The R word-- just how scary is it for equity investors?
If the latest global shock from the Covid-19 virus pulls the US into a recession, what might happen to equity returns? For a historical perspective, we looked at price returns of the S&P 6 months before a recession, during a recession, and 6 months after a recession. The monthly return data starts with the recession in October 1873. The monthly returns are from the Schiller database which calculates stock price data as monthly averages of daily closing prices. The dates of recessions are from the National Bureau of Economic Research (NBER) which is an American research organization well known for providing start and end dates for recessions in the United States. From the NBER website, “the NBER does not define a recession in terms of two consecutive quarters of decline in real GDP. Rather, a recession is a significant decline in economic activity spread across the economy, lasting more than a few months, normally visible in real GDP, real income, employment, industrial production, and wholesale-retail sales.” Of course, in general, one does not know the exact dates a recession starts or ends until after it is over.

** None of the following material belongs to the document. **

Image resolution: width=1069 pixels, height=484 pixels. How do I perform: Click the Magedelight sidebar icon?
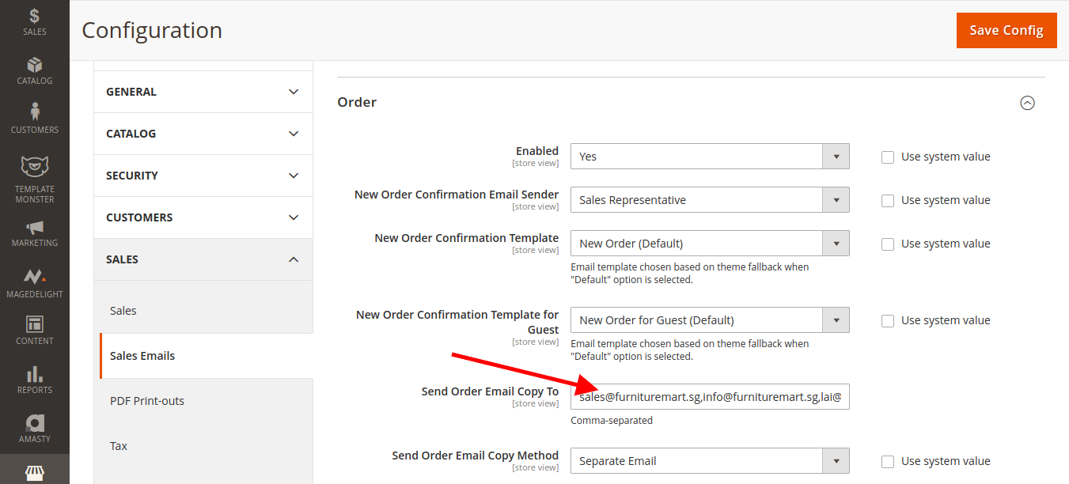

Below are the 3 graphs of the price returns of the S&P 6 months before a recession, during a recession, and 6 months after a recession.
Six months before a recession, the price returns have averaged -1.3% with the range being -19.3% to 20.4%. During a recession, the price returns have averaged -8.0% with the range being -79.3% (the Great Depression) to 31.0%. Six months after a recession, the price returns have average 14.9% with the range being -4.5% to 69.8%. As can be seen from the 3rd chart, six months after a recession have resulted in positive price returns for the investor in 27 of the 29 of times: hence, 93% of the time.